------ READING PASSAGE ------

The Deathly Hallows: Myth and Reality

Steve bboyminn at yahoo.com
Thu Sep 27 18:49:12 UTC 2007


No: HPFGUIDX 177471

---  "prep0strus" <prep0strus at ...> wrote:
>
> I've been thinking about the Hallows, and how strange
> they are, both as items to include as part of a 
> children's fable, and as real objects. I really wonder
> about what JKR's thought process was in including them,
> so I'd welcome any thoughts people might have on the
> matter.
> 
> ...

bboyminn:

I want to interject a point that I think has gotten lost
in this thread. The Three Brothers were real, however,
the 'Legend of the Three Brothers' is merely a myth of
fairytale that has sprung up around them. 

As an illustration, let's say a simply Englishman is
walking though the moors late at night and sees some
glowing swamp gas. He then, frightened out of his
wits, rushes back to the local pub to tell friends
and family a rousing tale of having encountered 
['insert name of magical creature here'].

------ GIVEN INFORMATION ------

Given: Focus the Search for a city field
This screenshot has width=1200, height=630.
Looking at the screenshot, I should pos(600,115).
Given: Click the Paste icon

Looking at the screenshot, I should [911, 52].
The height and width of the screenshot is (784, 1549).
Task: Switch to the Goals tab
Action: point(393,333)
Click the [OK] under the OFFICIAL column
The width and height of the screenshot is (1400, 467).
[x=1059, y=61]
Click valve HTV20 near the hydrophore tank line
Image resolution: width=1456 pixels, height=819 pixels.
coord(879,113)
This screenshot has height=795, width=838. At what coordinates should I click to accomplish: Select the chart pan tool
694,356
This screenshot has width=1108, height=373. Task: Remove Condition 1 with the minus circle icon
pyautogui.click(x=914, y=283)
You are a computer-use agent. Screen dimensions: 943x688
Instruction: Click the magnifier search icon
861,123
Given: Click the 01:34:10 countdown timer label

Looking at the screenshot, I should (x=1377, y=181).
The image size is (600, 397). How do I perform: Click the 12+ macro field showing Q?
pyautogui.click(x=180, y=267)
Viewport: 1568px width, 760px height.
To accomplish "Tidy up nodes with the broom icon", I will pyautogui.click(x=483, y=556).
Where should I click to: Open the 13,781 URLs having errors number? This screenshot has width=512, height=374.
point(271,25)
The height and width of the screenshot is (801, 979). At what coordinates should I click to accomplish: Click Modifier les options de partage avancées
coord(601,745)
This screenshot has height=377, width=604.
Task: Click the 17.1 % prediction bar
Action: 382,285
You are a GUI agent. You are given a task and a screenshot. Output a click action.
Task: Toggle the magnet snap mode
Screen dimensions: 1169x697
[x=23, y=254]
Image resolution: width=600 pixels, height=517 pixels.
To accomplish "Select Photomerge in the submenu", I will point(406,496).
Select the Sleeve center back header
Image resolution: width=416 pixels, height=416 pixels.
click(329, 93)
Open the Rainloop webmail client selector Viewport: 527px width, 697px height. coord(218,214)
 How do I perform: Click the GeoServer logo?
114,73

------

EXERCISE TASK 1:
In the post about the Deathly Hallows, what does bboyminn say about the Three Brothers themselves, as opposed to the legend about them?
EXERCISE TASK 2:
Translate this sentence from the Deathly Hallows post into French: "I want to interject a point that I think has gotten lost in this thread."
EXERCISE TASK 3:
Carry on the Deathly Hallows post from its final sentence.
The rows have no connection to the Deathly Hallows post.

WRITTEN RESPONSE 1:
The Three Brothers were real, and the "Legend of the Three Brothers" is merely a myth that has sprung up around them.

WRITTEN RESPONSE 2:
Je souhaite ajouter une remarque qui, je crois, s'est perdue dans ce fil de discussion.

WRITTEN RESPONSE 3:
My point is, while we might derive moral messages or
at least stimulate moral thought and analysis from
the 'Legend of the Three Brothers', it is not in
fact reality. It is symbolism based in reality.

Likely the three brothers did exist, likely they
were brilliant wizards of the highest order, and 
likely they did invent the three object in question.
But we must notice that none of the real objects
quite lives up to the fairytale, any more than
glowing swamp gas lives up to a rousing tale of
an encounter with a magical creature on the moors. 

I think in analyzing the Hallows we can symbolically
interpret the Legend, but we must also be aware that
the Legend is just that, and does not truly reflect
the reality of the situation. 

The Wand was a very powerful wand brilliantly conceived
and brilliantly executed, but it was not the Wand of
Legend. Nor did it bestow the power implied by the
Legend. It did not make you invincible as the unnatural
and untimely death of many of its owner will attest. It
did not make you Master of Death. But it could make you
an overconfident braggart who didn't have the good sense
to know when to keep his mouth shut. In a sense, that
is how Dumbledore mastered the wand. He was able to 
quietly use it, and to further restrain himself from
using the ultimate power of the wand to cause death.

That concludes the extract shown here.